Over half of all shark and ray species are “threatened or near threatened” according to new estimates

Lost at sea
with Nick Dulvy, Simon Fraser University

Over half of all shark and ray species are "threatened or near threatened" according to new estimates, with species most affected being those that are large and live in shallow water, easily accessed by fisheries. The state of the world's Threatened sharks and raysoceans and what lies beneath the surface is relatively unknown, as Nick Dulvy reveals...

Nick - For the last fifty years, our activities and our quest for food have eroded a lot of the biodiversity on the face of the planet. And growing up throughout this, I often wondered what was happening underneath the water's surface. And indeed for 20 years now, we've become increasingly concerned about how much we're taking from the oceans. Catches are rarely recorded. Even when they are recorded, they're not recorded in sufficient detail for us to know how much of each species is being taken. The next problem is, we might have some insight in to what is being taken from the ocean. The challenge is to figure out what's left in the ocean and are those populations viable.
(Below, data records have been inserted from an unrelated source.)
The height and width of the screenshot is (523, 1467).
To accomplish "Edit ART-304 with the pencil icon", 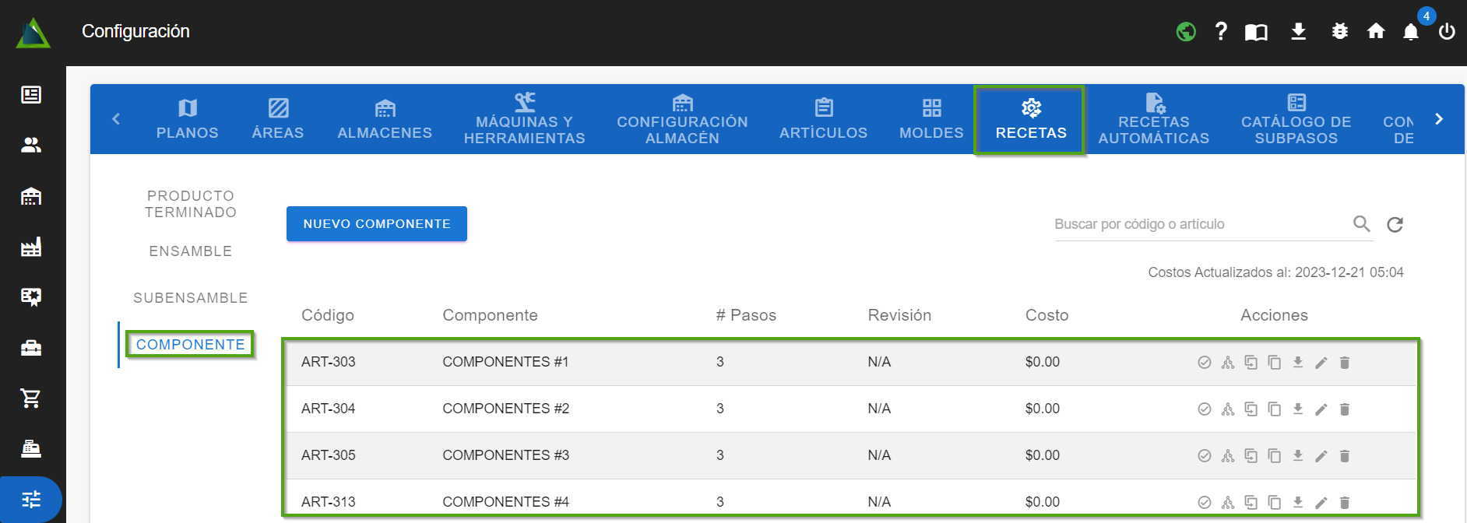I will pos(1321,409).
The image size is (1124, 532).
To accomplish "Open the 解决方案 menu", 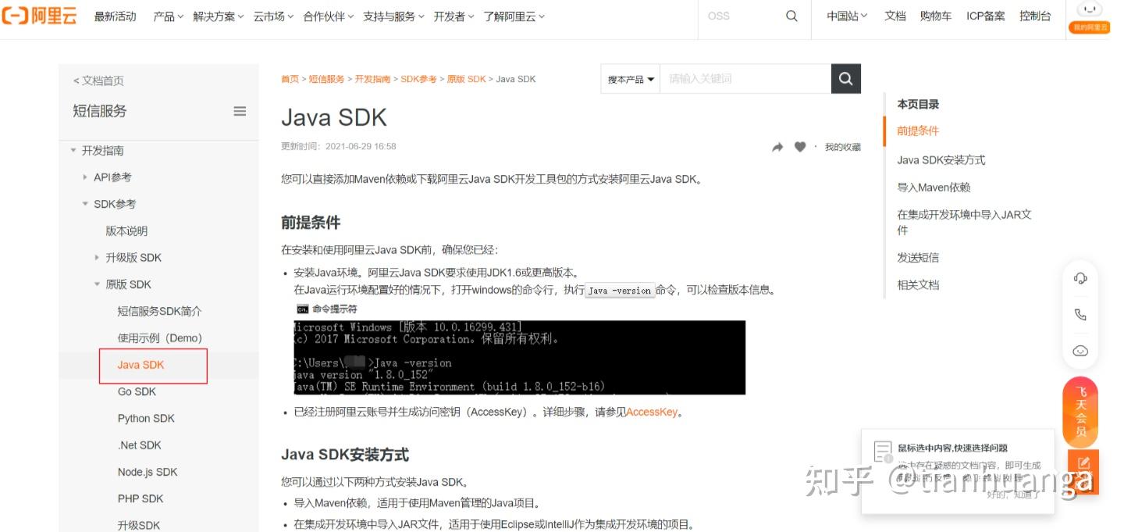I will click(x=215, y=16).
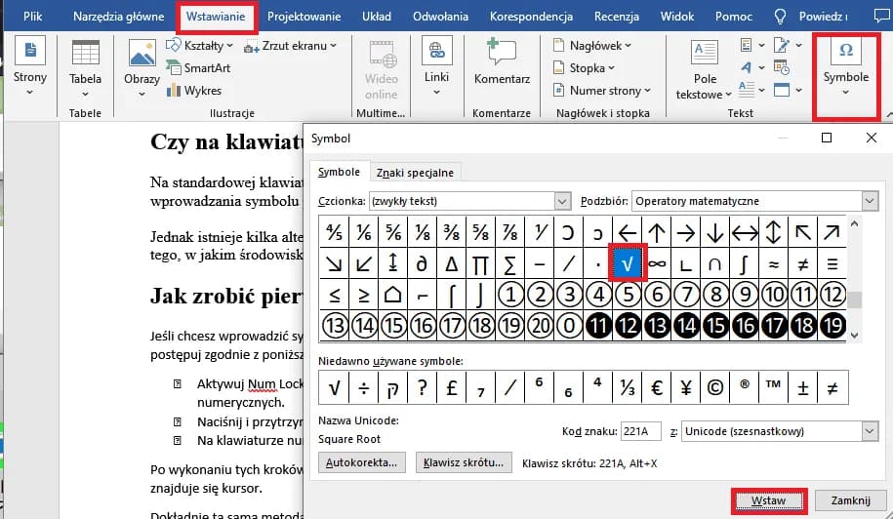Screen dimensions: 893x519
Task: Open the Symbole dropdown in ribbon
Action: (x=845, y=65)
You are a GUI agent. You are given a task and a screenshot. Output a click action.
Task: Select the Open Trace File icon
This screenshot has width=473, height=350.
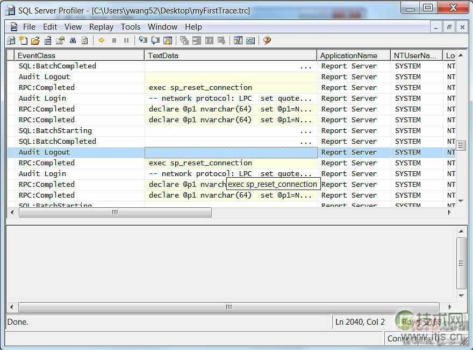[x=35, y=40]
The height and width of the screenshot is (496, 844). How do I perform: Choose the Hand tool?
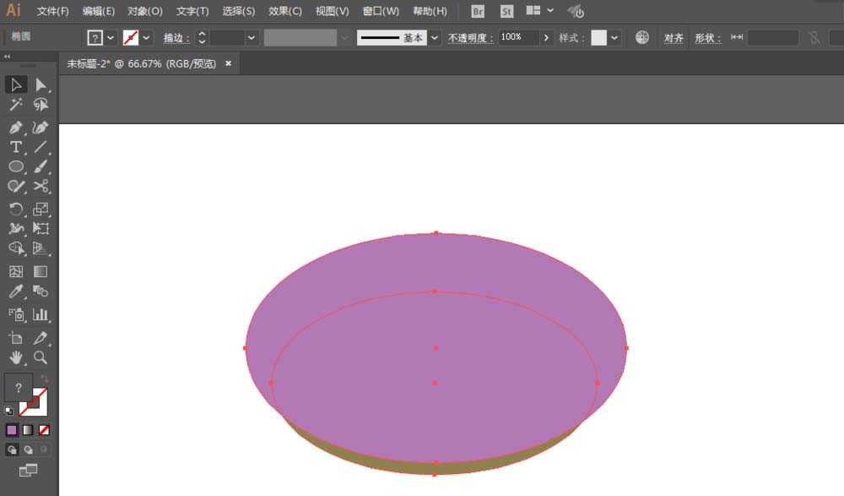(x=15, y=357)

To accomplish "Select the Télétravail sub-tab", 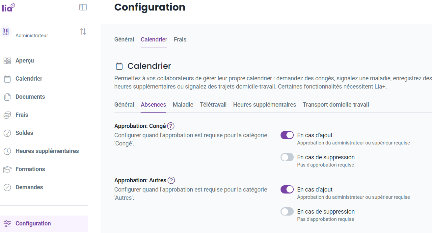I will tap(213, 105).
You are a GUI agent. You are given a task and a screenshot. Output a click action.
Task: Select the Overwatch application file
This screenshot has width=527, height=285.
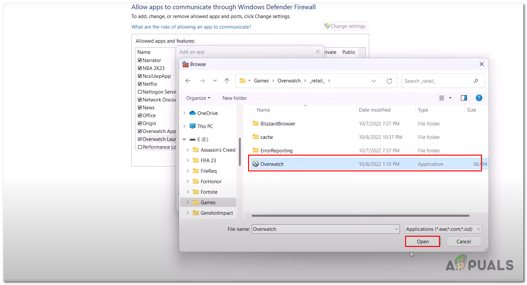(x=272, y=164)
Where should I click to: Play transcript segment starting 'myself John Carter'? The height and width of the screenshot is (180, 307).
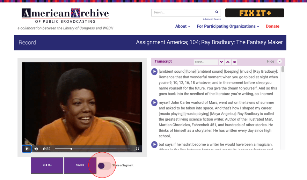[154, 103]
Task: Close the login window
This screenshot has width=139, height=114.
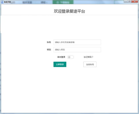Action: [x=135, y=1]
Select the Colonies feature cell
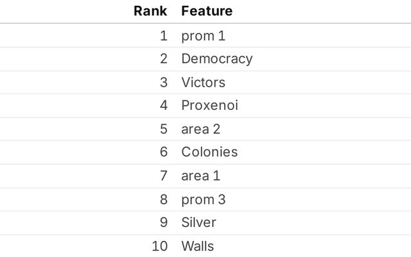 (x=209, y=152)
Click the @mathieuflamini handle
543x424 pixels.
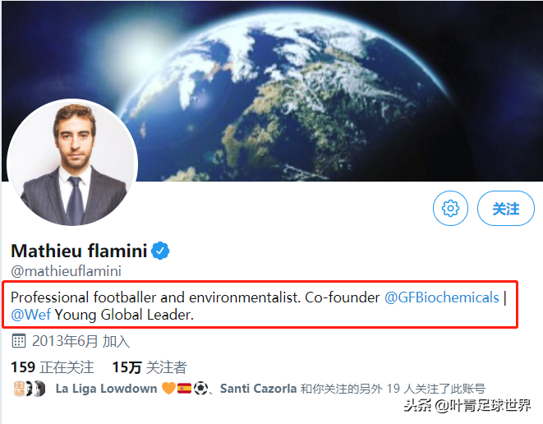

Chris - So how in this study have you sought to try to understand what the real picture is?

Nick - Well, IUCN, the International Union for Conservation of Nature, has developed a way of effectively crowdsourcing science. And individual PhD students and fishery scientists around the world may have a good detailed understanding of their particular part of the coast or the ocean. And what IUCN specialises in is bringing all of those people together so we can bring all of their individual jig-saw pieces together to make sense of them on the global scale and this is particularly important for sharks and rays. It's very hard for any one scientist to tell us about the status of any one species and it's because many of these species are not just found in the waters of one country or one region, so our main methodology is really bringing people together and bringing their data sets together. And we did this over a period of 18 years. We had 17 workshops around the world that were attended by 302 experts and scientists.

Chris - So out of this big metro analysis, what trends have emerged and are the results in line with the worrying signs that we were picking up from the incidental reports that have been filtering through over recent years?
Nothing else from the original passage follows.